Un Nobel para que no haya armas nucleares

Señor Director:
El Nobel de la Paz de este año, otorgado en la pasada semana, está claramente orientado a destacar la magnitud del riesgo atómico existente.
Al ser asignado a la asociación Campaña Internacional para Abolición de las Armas Nucleares (ICAN) puede impresionar como que el Comité Nobel se ha decidido en favor de un acuerdo internacional que dispondría la abolición de las armas nucleares, o sea, destruir las existentes y no construir nuevas (como propicia el ICAN). Sin embargo esta opción supuso descartar las candidaturas de los cancilleres de Estados Unidos e Irán, principales gestores del acuerdo de 2015 que estableció que Irán abandona el camino hacia un arsenal nuclear propio a cambio de que Estados Unidos, Alemania, Francia, Gran Bretaña, Rusia y China dejen sin efecto las sanciones económicas vigentes (contra Irán). El nuevo presidente norteamericano Donald Trump, calificó de “vergonzoso” este acuerdo y anticipó que no coincide con los otros firmantes en cuanto han expresado este año su conformidad con el cumplimiento por parte de Irán. Si el congreso norteamericano decide compartir esta apreciación del presidente Trump el acuerdo caerá.
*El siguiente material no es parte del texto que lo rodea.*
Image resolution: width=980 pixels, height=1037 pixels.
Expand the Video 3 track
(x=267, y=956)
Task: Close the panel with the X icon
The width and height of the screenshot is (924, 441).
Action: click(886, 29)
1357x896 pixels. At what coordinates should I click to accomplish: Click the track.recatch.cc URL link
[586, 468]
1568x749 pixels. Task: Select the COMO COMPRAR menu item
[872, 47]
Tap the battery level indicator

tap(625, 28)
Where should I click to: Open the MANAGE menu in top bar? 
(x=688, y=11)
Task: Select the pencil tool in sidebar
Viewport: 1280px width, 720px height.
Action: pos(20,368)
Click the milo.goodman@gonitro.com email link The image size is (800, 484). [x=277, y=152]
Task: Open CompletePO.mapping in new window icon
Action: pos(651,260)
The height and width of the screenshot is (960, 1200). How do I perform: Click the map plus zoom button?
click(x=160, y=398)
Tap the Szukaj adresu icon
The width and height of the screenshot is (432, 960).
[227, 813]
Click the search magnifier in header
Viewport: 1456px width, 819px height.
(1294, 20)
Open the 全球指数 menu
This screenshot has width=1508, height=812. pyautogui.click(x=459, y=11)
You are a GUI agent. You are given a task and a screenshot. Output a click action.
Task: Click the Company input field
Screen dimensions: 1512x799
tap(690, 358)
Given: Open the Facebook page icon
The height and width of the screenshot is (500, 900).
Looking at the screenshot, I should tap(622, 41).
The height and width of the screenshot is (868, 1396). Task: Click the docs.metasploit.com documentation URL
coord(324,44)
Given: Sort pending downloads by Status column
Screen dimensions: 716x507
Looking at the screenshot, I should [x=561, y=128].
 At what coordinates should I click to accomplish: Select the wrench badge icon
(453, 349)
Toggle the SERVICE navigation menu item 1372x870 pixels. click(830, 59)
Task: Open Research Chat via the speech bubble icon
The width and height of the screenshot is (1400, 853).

De haber seguido delante con la idea de dar el Nobel de la paz a los cancilleres de Estados Unidos e Irán de 2015, el Comité Nobel hubiese irritado al irritable Trump, quien ha optado por estar del lado de Israel, que recela de Irán. Al optar por una propuesta que va al fondo de la cuestión, como es la que propicia la ICAN, el comité eludió este choque con Estados Unidos, a pesar que el gobierno de Trump ha anticipado que la propuesta de ICAN (destruir todas las armas nucleares) es inaceptable (idea que parecen compartir las otras potencias nucleares, detalle que revela que la propuesta del ICAN tiene pocas chances). Los suecos, si bien persisten en llegar al desarme nuclear completo, han optado por una vía que por el momento es inviable, pero que pone ante la conciencia del mundo que la amenaza atómica existe y puede derivar en una catástrofe mundial.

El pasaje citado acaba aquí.